She leaves, and I slump against the counter like a marionette whose strings just got cut. The carousel music box sits there, silent and judgmental, its painted horses frozen mid-gallop like they're waiting for someone to wind the key and make them dance.

But winding keys doesn't pay bills, and dancing horses don't impress loan committees.

I pick up the music box anyway, finding the key on the bottom and giving it three careful turns.

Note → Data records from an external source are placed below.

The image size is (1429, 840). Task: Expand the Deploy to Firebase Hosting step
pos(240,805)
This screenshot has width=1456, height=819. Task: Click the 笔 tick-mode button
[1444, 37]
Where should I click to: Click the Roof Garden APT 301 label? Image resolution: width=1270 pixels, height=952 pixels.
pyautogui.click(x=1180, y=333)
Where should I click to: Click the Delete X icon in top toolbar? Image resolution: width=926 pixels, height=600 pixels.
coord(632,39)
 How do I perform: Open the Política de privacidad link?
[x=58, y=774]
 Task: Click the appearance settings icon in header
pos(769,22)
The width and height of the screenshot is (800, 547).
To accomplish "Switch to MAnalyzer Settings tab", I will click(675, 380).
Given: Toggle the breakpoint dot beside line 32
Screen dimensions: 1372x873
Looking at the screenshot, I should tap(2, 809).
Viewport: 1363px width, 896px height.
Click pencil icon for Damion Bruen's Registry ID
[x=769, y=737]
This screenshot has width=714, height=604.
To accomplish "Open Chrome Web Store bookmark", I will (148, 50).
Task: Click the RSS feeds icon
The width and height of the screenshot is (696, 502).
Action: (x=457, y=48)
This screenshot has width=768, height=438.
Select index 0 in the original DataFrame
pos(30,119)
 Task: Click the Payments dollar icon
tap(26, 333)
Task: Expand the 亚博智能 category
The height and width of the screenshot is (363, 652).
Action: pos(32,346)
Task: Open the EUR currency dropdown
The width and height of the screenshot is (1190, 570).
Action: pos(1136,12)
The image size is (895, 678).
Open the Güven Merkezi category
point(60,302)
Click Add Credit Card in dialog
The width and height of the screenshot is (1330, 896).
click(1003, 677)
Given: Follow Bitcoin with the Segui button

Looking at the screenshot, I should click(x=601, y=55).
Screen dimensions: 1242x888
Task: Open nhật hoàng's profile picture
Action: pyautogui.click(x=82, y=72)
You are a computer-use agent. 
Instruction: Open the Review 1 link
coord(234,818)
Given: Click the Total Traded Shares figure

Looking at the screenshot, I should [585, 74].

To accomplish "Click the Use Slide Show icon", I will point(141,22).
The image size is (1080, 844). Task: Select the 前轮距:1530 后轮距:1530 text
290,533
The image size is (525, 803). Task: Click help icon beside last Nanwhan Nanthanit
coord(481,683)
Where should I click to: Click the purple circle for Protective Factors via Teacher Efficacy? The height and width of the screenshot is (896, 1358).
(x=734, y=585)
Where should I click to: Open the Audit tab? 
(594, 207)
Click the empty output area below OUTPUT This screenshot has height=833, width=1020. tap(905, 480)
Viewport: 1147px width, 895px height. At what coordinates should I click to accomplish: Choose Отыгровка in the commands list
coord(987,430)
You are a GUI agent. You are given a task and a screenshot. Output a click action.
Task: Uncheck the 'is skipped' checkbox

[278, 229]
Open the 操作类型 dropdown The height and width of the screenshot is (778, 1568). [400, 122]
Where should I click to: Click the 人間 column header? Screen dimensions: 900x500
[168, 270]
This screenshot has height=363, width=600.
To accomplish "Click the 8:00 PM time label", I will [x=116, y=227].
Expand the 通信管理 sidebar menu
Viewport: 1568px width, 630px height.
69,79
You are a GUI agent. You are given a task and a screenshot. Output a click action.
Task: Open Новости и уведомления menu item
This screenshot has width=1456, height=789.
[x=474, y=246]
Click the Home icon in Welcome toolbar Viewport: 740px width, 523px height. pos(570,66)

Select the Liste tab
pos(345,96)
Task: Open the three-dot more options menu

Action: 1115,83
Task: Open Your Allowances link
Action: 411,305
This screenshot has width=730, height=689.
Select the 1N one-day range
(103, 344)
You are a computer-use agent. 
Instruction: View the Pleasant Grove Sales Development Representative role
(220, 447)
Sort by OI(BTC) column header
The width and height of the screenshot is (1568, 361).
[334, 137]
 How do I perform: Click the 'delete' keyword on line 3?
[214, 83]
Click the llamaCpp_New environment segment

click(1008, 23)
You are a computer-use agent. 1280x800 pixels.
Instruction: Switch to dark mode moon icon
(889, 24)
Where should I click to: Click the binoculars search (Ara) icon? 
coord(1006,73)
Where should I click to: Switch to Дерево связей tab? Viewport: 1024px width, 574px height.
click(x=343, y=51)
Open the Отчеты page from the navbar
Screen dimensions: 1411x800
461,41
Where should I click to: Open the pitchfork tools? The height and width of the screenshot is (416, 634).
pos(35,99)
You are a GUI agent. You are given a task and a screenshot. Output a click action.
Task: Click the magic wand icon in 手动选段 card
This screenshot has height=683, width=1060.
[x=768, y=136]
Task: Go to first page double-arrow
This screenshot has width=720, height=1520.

The melody starts—'The Christmas Waltz'—tinny and sweet and absolutely nothing like my current disaster of a life.

When life gets hard, sweet girl, I can almost hear my grandmother saying,You wind the music and remember—beauty persists. Even in the darkest winter, even when everything seems lost, beauty finds a way to persist. Also, always keep bail money hidden in the flour jar, but that's unrelated advice.

Okay, she didn't say that last part, but she should have.

The shop feels too quiet now, even with the melody playing. Through the frost-etched windows, I watch the rest of Snowfall Creek bustling with holiday preparation like they don't have a care in the world. Garlands drape between lampposts like green smiles mocking my pain. The town Christmas tree stands tall and proud, probably also judging me.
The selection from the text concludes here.